═══ Data for processing

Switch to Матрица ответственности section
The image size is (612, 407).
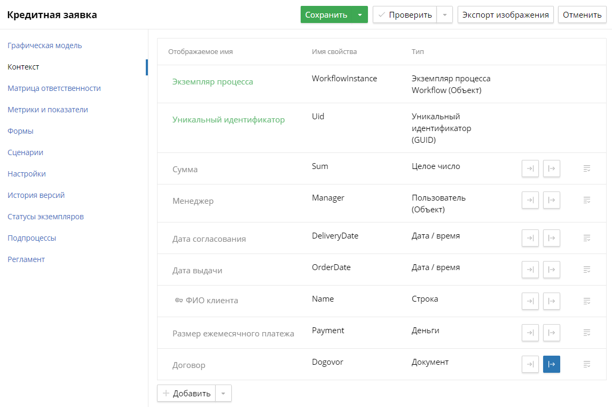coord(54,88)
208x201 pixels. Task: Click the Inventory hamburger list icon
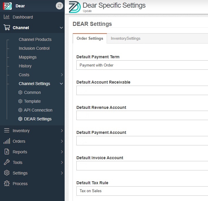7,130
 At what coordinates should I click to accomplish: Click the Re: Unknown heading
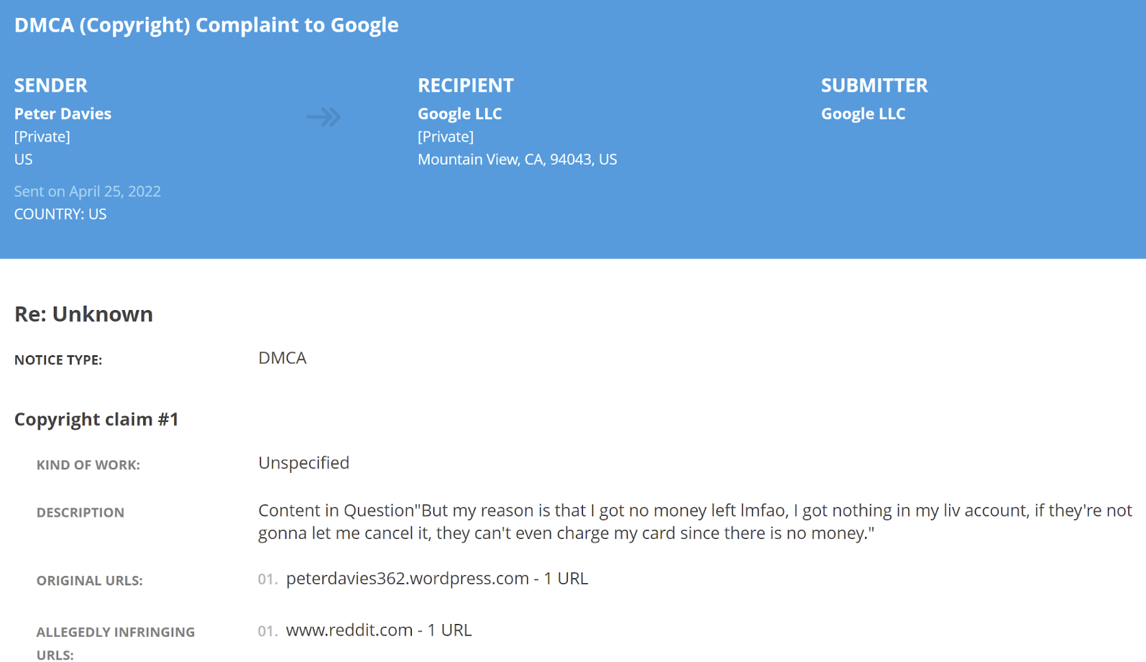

══════

Task brief — Repeat the records above exactly, without any pictures.

Response for this exercise —
Switch to Матрица ответственности section
The image size is (612, 407).
coord(54,88)
208x201 pixels. Task: Click the Inventory hamburger list icon
7,130
 At what coordinates should I click to accomplish: Click the Re: Unknown heading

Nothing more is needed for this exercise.